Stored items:
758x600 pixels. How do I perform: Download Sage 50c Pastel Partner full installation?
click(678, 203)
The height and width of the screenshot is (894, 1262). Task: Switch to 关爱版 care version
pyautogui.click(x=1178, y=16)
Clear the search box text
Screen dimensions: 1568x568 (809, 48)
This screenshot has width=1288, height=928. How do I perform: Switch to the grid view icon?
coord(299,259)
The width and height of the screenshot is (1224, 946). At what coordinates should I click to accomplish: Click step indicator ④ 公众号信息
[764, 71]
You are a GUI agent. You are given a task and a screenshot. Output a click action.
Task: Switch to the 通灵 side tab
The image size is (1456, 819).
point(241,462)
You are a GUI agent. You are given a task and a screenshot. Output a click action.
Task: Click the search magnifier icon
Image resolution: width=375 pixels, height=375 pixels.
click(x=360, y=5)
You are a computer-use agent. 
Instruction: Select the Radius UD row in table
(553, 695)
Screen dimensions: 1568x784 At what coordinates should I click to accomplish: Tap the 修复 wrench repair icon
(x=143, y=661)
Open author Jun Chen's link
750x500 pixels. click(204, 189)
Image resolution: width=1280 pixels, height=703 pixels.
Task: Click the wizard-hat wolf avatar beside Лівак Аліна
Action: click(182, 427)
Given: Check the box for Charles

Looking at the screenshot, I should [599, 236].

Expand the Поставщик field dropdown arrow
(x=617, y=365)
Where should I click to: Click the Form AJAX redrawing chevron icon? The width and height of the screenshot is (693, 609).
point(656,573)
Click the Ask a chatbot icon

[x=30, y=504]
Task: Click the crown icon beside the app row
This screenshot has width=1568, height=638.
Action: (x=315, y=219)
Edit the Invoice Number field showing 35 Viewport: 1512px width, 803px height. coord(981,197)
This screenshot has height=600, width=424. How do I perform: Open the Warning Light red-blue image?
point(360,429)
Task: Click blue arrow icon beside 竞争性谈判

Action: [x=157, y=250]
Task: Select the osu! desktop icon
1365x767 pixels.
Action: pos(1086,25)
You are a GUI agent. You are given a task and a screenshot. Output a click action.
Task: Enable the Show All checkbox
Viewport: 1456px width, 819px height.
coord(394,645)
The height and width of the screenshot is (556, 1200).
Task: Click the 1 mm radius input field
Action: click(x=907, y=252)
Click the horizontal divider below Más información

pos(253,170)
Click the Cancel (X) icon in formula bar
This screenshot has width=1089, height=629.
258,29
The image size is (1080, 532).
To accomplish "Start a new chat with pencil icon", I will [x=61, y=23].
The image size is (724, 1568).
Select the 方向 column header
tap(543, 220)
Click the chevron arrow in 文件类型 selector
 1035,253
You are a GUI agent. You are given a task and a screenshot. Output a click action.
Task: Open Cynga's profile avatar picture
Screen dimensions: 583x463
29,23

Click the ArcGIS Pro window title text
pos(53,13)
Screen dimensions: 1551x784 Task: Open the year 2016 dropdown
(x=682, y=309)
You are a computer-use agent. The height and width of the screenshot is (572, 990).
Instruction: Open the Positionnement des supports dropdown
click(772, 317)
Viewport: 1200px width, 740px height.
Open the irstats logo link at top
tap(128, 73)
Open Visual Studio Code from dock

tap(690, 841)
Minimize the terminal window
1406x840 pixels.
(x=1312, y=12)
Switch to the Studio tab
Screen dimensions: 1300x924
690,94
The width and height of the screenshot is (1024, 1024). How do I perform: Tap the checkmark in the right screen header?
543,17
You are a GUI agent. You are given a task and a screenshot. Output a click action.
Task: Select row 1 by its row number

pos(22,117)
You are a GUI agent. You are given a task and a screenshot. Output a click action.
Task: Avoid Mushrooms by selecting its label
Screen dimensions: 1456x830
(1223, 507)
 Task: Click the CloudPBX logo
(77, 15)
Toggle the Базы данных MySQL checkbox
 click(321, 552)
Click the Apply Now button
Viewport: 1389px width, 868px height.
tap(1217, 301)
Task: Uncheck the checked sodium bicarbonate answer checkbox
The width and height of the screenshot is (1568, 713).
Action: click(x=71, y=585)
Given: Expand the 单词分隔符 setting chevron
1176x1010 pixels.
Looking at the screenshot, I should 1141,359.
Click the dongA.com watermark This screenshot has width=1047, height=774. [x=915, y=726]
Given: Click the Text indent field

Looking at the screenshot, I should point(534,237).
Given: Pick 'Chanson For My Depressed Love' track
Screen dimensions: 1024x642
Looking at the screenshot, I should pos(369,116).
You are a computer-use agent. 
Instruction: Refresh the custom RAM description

Task objective. Update the listing above by changing every "computer-use agent" to "desktop automation agent" and leaving everything else as it is.

Answer below.
758x600 pixels. How do I perform: Download Sage 50c Pastel Partner full installation?
click(678, 203)
The height and width of the screenshot is (894, 1262). Task: Switch to 关爱版 care version
pyautogui.click(x=1178, y=16)
Clear the search box text
Screen dimensions: 1568x568 (809, 48)
This screenshot has width=1288, height=928. How do I perform: Switch to the grid view icon?
coord(299,259)
The width and height of the screenshot is (1224, 946). At what coordinates should I click to accomplish: Click step indicator ④ 公众号信息
[764, 71]
You are a GUI agent. You are given a task and a screenshot. Output a click action.
Task: Switch to the 通灵 side tab
The image size is (1456, 819).
point(241,462)
You are a GUI agent. You are given a task and a screenshot. Output a click action.
Task: Click the search magnifier icon
Image resolution: width=375 pixels, height=375 pixels.
click(x=360, y=5)
You are a desktop automation agent. 
Instruction: Select the Radius UD row in table
(553, 695)
Screen dimensions: 1568x784 At what coordinates should I click to accomplish: Tap the 修复 wrench repair icon
(x=143, y=661)
Open author Jun Chen's link
750x500 pixels. click(204, 189)
Image resolution: width=1280 pixels, height=703 pixels.
Task: Click the wizard-hat wolf avatar beside Лівак Аліна
Action: click(182, 427)
Given: Check the box for Charles

Looking at the screenshot, I should [599, 236].

Expand the Поставщик field dropdown arrow
(x=617, y=365)
Where should I click to: Click the Form AJAX redrawing chevron icon? The width and height of the screenshot is (693, 609).
point(656,573)
Click the Ask a chatbot icon

[x=30, y=504]
Task: Click the crown icon beside the app row
This screenshot has width=1568, height=638.
Action: (x=315, y=219)
Edit the Invoice Number field showing 35 Viewport: 1512px width, 803px height. coord(981,197)
This screenshot has height=600, width=424. How do I perform: Open the Warning Light red-blue image?
point(360,429)
Task: Click blue arrow icon beside 竞争性谈判

Action: [x=157, y=250]
Task: Select the osu! desktop icon
1365x767 pixels.
Action: pos(1086,25)
You are a GUI agent. You are given a task and a screenshot. Output a click action.
Task: Enable the Show All checkbox
Viewport: 1456px width, 819px height.
coord(394,645)
The height and width of the screenshot is (556, 1200).
Task: Click the 1 mm radius input field
Action: click(x=907, y=252)
Click the horizontal divider below Más información

pos(253,170)
Click the Cancel (X) icon in formula bar
This screenshot has width=1089, height=629.
258,29
The image size is (1080, 532).
To accomplish "Start a new chat with pencil icon", I will [x=61, y=23].
The image size is (724, 1568).
Select the 方向 column header
tap(543, 220)
Click the chevron arrow in 文件类型 selector
 1035,253
You are a GUI agent. You are given a task and a screenshot. Output a click action.
Task: Open Cynga's profile avatar picture
Screen dimensions: 583x463
29,23

Click the ArcGIS Pro window title text
pos(53,13)
Screen dimensions: 1551x784 Task: Open the year 2016 dropdown
(x=682, y=309)
You are a desktop automation agent. The height and width of the screenshot is (572, 990).
Instruction: Open the Positionnement des supports dropdown
click(772, 317)
Viewport: 1200px width, 740px height.
Open the irstats logo link at top
tap(128, 73)
Open Visual Studio Code from dock

tap(690, 841)
Minimize the terminal window
1406x840 pixels.
(x=1312, y=12)
Switch to the Studio tab
Screen dimensions: 1300x924
690,94
The width and height of the screenshot is (1024, 1024). How do I perform: Tap the checkmark in the right screen header?
543,17
You are a GUI agent. You are given a task and a screenshot. Output a click action.
Task: Select row 1 by its row number

pos(22,117)
You are a GUI agent. You are given a task and a screenshot. Output a click action.
Task: Avoid Mushrooms by selecting its label
Screen dimensions: 1456x830
(1223, 507)
 Task: Click the CloudPBX logo
(77, 15)
Toggle the Базы данных MySQL checkbox
 click(321, 552)
Click the Apply Now button
Viewport: 1389px width, 868px height.
tap(1217, 301)
Task: Uncheck the checked sodium bicarbonate answer checkbox
The width and height of the screenshot is (1568, 713).
Action: click(x=71, y=585)
Given: Expand the 单词分隔符 setting chevron
1176x1010 pixels.
Looking at the screenshot, I should 1141,359.
Click the dongA.com watermark This screenshot has width=1047, height=774. [x=915, y=726]
Given: Click the Text indent field

Looking at the screenshot, I should point(534,237).
Given: Pick 'Chanson For My Depressed Love' track
Screen dimensions: 1024x642
Looking at the screenshot, I should pos(369,116).
You are a desktop automation agent. 
Instruction: Refresh the custom RAM description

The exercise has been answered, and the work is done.